第10話 再会
(再会)
春の風は悪戯坊主。
きれいに整えた髪を一吹きで蹴散らして通り過ぎていく。
時には、スカートをめくりあげて私を慌てさせる。
満開の桜の花も花吹雪となって散っていく。
花の盛りは短いと教えているように……
人の盛りもまた同じと……
そんな春の嵐の中、良一も新学期を迎えた。
周りの生徒は、さっそく新しい仲間作りを始めている。
友達といえるほどの友達がいない良一にとって、どんなクラスの面々でも我関せずと、さっそく配られた真新しい教科書に目を通していた。
人と混ざることを嫌い。いつも一人孤立して遠くを眺めている。
それが良一だった。
「よっ! 良一、また同じクラスだな!」
「……、」
そう言って、良一の肩を叩いてやってきたのが、藤井達也。
極めて明るくひょうきんなうえ、人当たりも良く、人の面倒見もいい。
どちらかというと良一とは正反対の性格の持ち主であるが、その面倒見が良い性格からか、すぐに周囲から孤立してしまう良一をいつも気遣っていた。

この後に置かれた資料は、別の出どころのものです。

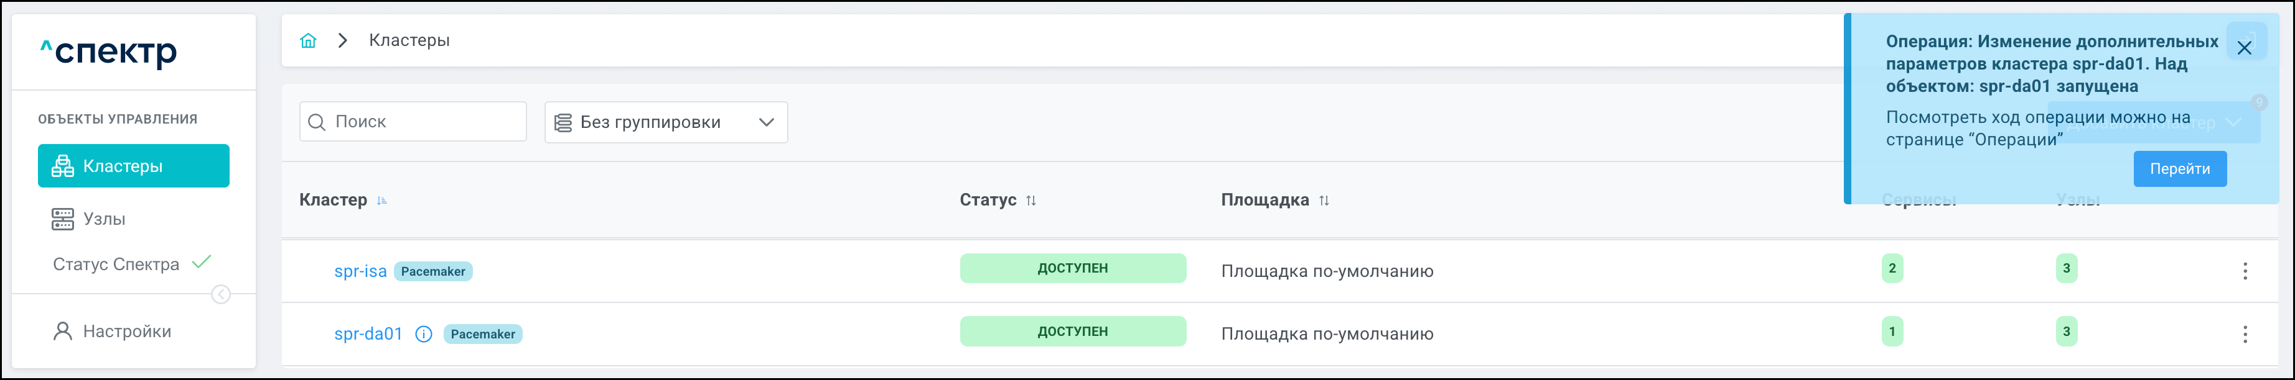
Task: Click the Кластеры breadcrumb item
Action: point(409,41)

友達と呼べるかどうかはわからないが、唯一良一と会話する人物だ。
「どうだい! このクラスは……?」
「べつに……」
「相変わらずだな、俺は嬉しいぜー! また幸恵ちゃんと一緒のクラスになれた」
小声で話す嬉しそうな達也をよそに、良一は眉ひとつ動かさずにひたすら教科書を見ていた。

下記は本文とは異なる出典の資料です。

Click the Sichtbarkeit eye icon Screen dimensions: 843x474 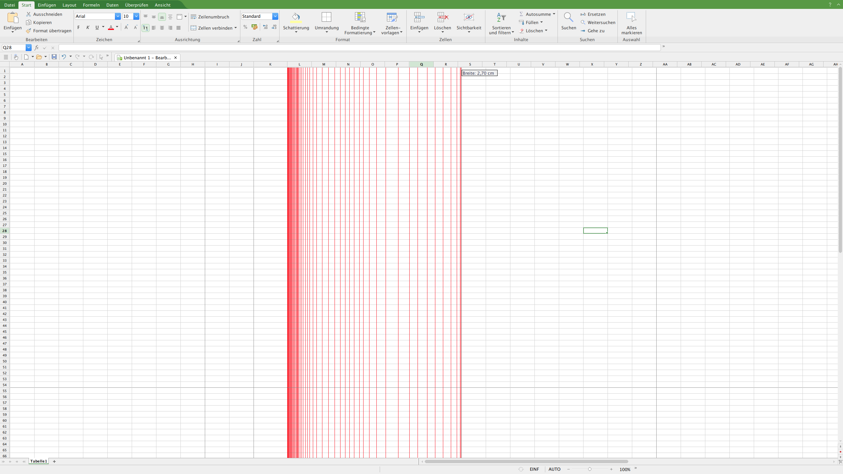pyautogui.click(x=469, y=17)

平静を装っている良一でも、達也と同じようにこのクラスの中に懐かしい顔を見つけたことで、少し驚きと戸惑い、焦り、そんな感情が沸き立ち、何くわぬ顔で意識しないようにつくろうことに懸命だった。
その時、良一の上着の袖をいきなり掴んで……
「ちょっと借りるわよ!」
慌てたのは良一だった。
机の角に体をぶつけながら、驚きに引きつった顔を戻す暇もなく、妙子に引きずられて廊下に出て行った。
湯川妙子、その懐かしい顔の持ち主だ。
「江崎君ちょっと話があるんだけど、今日はこれで終わりでしょう。ホームルームが終わったら第一音楽室まで来てくれる。みんなに変に思われたくないから、私が先に教室を出るから、江崎君は10分くらい後から来るのよ。もちろん一人でね!」
そう言って良一の返事も聞かずに妙子は立ち去っていった。
実は、良一には妙子の話の内容はわかっていた。
そして、その返事も良一はすでに決めていた。
しかし、なぜか声が出せなかった。
それは、もう一度妙子と話をしたいという気持ちが、良一の心のどこかにあったのかも知れない。